Parece poco probable tener resultados alentadores en el conflicto generado por el gobierno contra el campo y la sociedad toda, cuando se desconocen reglas elementales de cortesía y urbanidad de parte de quien lo provocó. Y poco o nada hace para solucionarlo.

Nos preguntamos cómo es posible dilatar reuniones. Cambiar de interlocutores permanentemente. No fijar fechas concretas y horarios; y lo que es peor, cuando se fijan, no cumplirlos. Llevando a los sufridos dirigentes a desgastes innecesarios.

Evidentemente ése no es el camino. Pretendemos un cambio de actitud. Se puede. Lo peor es no hacerlo.

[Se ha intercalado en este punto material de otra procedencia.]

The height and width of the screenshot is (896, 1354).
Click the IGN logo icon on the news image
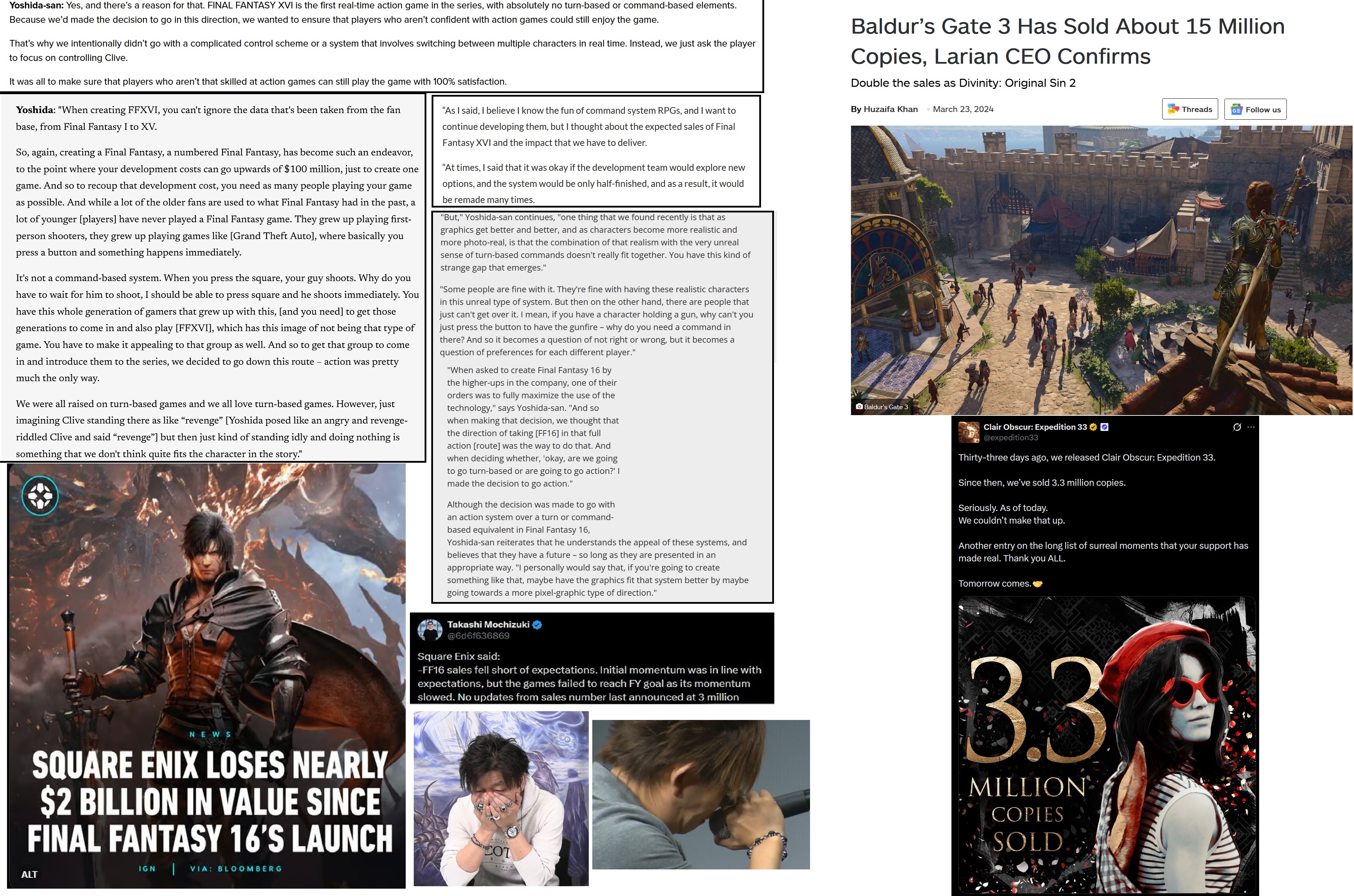(40, 496)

Sino miremos el excepcional acto del campo y la ciudad en Rosario, dando muestra acabada de un civismo ejemplar. Tampoco olvidemos las reuniones de Armstrong, San Pedro y Gualeguaychú, donde reafirmaron lo dicho en el conmovedor e histórico encuentro de la familia agraria argentina en la Cuna de la Bandera. Esto tiene que servir para ver la realidad. No para desvirtuarla. Ni dividirla.

La confrontación entre hermanos es ridícula. Jamás propiciamos eso. Pero tampoco toleraremos que se pretenda hacerlo. El país requiere respuestas y soluciones ya.

Acá no está en juego sólo el campo sino toda la Argentina sin distinción alguna de sectores; que ve cómo a pasos agigantados se acerca la debacle ante tanto descontrol e irracionalidad por quienes no debieran tenerlo.

Vemos con peligro la judicialización del conflicto y la quietud del Poder Legislativo por parte de la mayoría. Los representantes en el Congreso, deben saber que lo son de un país no de un partido. La independencia de poderes es vital para el sistema democrático que tanto no costó alcanzar. No basta declamarlo. Es imperioso hacerlo. Esta no es la forma.

La mediación de calificadas personalidades no debería menospreciarse, hacerlo es otro desatino.

Reiteramos la urgente necesidad de repasar historia y geografía a quienes deciden. Allí comprobarán cuál es el rumbo para nuestra nación. Por sí alguien tiene alguna duda, ese horizonte es con el campo. Nunca contra el campo!

Lamentablemente con estas detenciones, mal llamadas retenciones, estamos todos respirando un clima enrarecido y de intranquilidad que a nadie le hace bien.

El campo no hace piquetes, sólo pide que se recuerde su rol en el país y su compromiso con el mismo, por eso se manifiesta en la ruta, pero sin palos, sin máscaras a cara descubierta, sin financiamiento. Sólo nos llevan nuestras convicciones de un país mejor. Señores gobernantes, pónganse a la altura de las circunstancias. El pueblo se los agradecerá, y por si acaso no olviden que también tiene memoria.